__課題の説明__. 以下の本文抜粋において、三面大黒天が持つとされる顔をすべて挙げてください。

__本文抜粋__.
◇ ◇ ◇ ◇ ◇

どうでもいいことですが、圓徳院のこの渋過ぎるお帰り口、私は凄く好きです。


お帰り口を出たところには、さっき匂いだけ嗅いだ商業施設、京・洛市「ねね」
高台寺&圓徳院と共に整備され、先述の「羽柴」から土産物やギャラリーが入ってます。
ライトアップ時には、金なさそうな若いカップルや団体が、安い食い物へよく群がるスポットです。
平日だからか、入りはもうひとつ。酷い時は、バカップルが口移しでアイス食ったりしてるんですが。


京・洛市「ねね」の向かいには、秀吉の出世守本尊・三面大黒天
大黒天・毘沙門天・弁財天の三つの顔を持ち、一回拝めば三つの効能がある、お得な仏像です。
この夜は、何故かヒップホップなアジア人が記念写真を撮ってました。


帰り際、掌美術館に寄っていきます。
京・洛市「ねね」2階にあり、高台寺蒔絵で知られる高台寺の収蔵品などを展示する、ミニ美術館。

◇ ◇ ◇ ◇ ◇

__提示データ__.
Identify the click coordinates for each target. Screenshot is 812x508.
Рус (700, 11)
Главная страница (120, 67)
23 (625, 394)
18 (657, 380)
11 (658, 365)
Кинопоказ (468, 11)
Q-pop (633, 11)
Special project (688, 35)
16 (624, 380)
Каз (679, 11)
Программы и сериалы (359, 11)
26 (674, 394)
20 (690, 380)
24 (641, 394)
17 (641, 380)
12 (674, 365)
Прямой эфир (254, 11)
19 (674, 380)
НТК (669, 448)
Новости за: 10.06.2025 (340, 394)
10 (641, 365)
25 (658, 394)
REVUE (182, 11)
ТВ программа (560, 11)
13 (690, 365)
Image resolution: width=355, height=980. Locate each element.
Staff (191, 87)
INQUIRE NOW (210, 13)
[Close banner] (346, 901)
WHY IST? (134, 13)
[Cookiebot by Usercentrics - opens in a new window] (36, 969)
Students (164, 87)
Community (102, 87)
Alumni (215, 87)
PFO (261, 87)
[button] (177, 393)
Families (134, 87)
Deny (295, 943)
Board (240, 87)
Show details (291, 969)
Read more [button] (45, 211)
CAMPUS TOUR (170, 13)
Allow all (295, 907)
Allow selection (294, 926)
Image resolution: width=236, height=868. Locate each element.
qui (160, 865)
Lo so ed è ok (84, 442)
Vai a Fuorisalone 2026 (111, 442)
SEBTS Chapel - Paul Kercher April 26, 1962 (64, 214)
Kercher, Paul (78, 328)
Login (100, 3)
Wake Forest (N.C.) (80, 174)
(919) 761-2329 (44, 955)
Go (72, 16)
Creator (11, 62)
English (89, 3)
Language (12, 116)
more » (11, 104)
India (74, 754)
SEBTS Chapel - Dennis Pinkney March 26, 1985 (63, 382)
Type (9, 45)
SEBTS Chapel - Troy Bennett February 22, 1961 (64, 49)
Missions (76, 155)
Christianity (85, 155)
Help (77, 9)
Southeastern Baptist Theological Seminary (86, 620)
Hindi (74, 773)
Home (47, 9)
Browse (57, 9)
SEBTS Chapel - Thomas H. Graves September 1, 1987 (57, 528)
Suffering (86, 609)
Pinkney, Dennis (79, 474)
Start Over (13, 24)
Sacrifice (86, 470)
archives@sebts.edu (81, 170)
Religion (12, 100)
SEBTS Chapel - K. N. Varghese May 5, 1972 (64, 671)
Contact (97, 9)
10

◇ ◇ ◇ ◇ ◇

__課題への回答__. 大黒天、毘沙門天、弁財天の三つです。